Lanefan
Victoria Rules
Or have the ogre just on one path but not the other? I agree with this.I don't see any benefit to doing this - appear to offer a choice, but then negate that. Why have apparent branching paths with the ogre down whichever one is taken? Why not a single linear path with the ogre on it?
Once in a while deceiving the players can be a useful thing to do. An example of such might be where they think they're on a mission to accomplish X but the real (but unknown to the players) reason they're there is to do thing Y. So, they could be for their own reasons exploring a crypt in hopes of recovering the Shield of Dozain that was buried with some knight or other; but you-as-DM just want them to break the seal on that crypt because doing so will cause bigger headaches later.I'm against deceiving the players.
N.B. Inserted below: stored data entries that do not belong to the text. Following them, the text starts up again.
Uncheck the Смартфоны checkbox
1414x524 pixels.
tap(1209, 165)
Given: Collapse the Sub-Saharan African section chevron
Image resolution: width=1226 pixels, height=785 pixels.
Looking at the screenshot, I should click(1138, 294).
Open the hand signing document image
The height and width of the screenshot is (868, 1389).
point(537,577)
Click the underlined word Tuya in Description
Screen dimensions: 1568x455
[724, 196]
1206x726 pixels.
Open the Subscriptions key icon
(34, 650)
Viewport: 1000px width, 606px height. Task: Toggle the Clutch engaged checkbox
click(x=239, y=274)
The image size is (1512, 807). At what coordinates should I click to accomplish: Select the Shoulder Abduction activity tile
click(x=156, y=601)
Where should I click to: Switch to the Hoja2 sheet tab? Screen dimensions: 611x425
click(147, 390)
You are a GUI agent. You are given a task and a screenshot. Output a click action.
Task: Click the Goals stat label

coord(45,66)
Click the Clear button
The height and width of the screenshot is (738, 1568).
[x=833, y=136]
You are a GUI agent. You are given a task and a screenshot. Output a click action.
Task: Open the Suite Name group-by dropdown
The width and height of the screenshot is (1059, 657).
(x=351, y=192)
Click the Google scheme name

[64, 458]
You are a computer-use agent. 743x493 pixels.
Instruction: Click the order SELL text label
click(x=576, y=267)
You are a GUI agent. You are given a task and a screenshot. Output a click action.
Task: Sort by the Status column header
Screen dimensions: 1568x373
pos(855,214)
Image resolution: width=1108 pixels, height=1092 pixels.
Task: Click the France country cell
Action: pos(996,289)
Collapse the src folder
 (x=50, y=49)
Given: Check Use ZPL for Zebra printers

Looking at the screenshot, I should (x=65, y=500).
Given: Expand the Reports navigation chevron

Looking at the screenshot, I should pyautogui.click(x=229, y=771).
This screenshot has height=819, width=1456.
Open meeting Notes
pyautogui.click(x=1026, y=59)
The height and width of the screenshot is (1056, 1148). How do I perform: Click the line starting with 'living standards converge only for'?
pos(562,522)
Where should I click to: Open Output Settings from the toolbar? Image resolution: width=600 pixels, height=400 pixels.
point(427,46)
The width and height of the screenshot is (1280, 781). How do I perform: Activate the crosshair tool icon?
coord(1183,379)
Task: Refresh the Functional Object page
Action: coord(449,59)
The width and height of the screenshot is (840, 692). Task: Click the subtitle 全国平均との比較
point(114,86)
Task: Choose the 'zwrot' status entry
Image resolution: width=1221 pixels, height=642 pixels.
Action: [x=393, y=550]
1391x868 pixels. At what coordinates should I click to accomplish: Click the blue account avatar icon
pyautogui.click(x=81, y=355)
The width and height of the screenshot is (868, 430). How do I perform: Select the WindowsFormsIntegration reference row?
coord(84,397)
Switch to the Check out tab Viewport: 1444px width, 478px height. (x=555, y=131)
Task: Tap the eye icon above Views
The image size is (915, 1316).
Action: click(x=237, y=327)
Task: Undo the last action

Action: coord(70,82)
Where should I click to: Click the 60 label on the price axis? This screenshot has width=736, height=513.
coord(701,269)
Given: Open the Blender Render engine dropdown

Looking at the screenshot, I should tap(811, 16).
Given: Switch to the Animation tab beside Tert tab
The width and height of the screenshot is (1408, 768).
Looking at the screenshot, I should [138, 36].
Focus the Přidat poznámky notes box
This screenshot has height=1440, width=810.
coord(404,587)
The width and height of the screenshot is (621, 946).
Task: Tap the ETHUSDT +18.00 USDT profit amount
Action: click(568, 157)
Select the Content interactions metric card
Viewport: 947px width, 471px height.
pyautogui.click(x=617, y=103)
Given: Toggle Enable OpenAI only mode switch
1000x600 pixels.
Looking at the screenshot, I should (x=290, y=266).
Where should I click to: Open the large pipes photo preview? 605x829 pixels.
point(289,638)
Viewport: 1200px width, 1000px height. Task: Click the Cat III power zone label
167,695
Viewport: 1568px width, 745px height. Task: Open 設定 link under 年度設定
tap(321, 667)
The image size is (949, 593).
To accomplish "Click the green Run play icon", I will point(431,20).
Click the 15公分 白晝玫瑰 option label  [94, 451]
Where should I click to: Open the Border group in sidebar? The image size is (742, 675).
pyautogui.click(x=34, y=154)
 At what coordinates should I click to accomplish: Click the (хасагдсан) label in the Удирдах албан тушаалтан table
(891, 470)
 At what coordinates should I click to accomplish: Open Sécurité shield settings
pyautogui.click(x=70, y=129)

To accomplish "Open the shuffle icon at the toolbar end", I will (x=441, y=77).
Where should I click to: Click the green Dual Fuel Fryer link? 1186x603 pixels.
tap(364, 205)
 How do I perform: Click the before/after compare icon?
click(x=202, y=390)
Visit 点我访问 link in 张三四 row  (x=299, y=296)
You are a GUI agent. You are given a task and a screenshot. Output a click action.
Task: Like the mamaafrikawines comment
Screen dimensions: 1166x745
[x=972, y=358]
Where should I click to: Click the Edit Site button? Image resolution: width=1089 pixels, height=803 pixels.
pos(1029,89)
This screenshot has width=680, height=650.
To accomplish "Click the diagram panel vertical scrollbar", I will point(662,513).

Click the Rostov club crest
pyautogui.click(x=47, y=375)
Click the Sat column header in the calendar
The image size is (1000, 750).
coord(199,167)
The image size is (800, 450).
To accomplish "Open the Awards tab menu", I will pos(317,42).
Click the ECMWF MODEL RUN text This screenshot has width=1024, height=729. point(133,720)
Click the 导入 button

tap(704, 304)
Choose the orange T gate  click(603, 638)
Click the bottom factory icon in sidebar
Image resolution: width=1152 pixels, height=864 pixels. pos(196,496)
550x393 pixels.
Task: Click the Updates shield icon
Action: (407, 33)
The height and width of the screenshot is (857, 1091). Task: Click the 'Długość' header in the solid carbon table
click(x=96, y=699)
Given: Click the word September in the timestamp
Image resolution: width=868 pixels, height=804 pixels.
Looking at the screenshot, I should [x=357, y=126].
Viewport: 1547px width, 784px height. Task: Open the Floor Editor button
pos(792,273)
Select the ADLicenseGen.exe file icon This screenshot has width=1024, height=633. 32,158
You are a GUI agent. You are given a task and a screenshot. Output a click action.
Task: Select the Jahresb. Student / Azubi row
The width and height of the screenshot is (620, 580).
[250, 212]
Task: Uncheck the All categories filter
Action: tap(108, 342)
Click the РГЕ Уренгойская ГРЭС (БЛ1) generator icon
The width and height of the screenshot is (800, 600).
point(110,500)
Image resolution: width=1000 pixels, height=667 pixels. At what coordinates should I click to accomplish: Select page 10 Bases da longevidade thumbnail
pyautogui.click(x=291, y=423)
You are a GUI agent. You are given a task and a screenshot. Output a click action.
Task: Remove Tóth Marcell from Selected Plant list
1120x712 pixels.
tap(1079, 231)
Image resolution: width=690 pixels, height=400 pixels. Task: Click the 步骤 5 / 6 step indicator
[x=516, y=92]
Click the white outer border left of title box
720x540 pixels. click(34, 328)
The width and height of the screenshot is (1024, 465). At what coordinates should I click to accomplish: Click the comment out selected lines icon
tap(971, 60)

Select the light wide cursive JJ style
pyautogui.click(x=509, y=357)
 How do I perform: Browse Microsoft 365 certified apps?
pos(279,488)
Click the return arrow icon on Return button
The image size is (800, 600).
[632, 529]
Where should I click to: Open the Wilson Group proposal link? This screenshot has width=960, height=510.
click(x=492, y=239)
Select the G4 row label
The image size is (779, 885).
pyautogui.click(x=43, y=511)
I think this is different though from standard tropes like "the PCs arrive just in time to stop the evil ritual" - these aren't necessarily deceiving the players. Though if the players deliberately metagame it like it's a video game and go back to town for a long rest thinking the scene will be suspended in time, it's ok to have the ritual complete. These days I'd probably warn the players first, though.
And of course it's fine for NPCs to seek to deceive the PCs. I think a deceitful GM is breaking the table contract, but deceitful NPCs are just doing their thing.
As for "arriving just in time to stop the ritual" tropes, I'm less of a fan all the time. The PCs never arrive on time; they're either too early or (much more often) way way too late.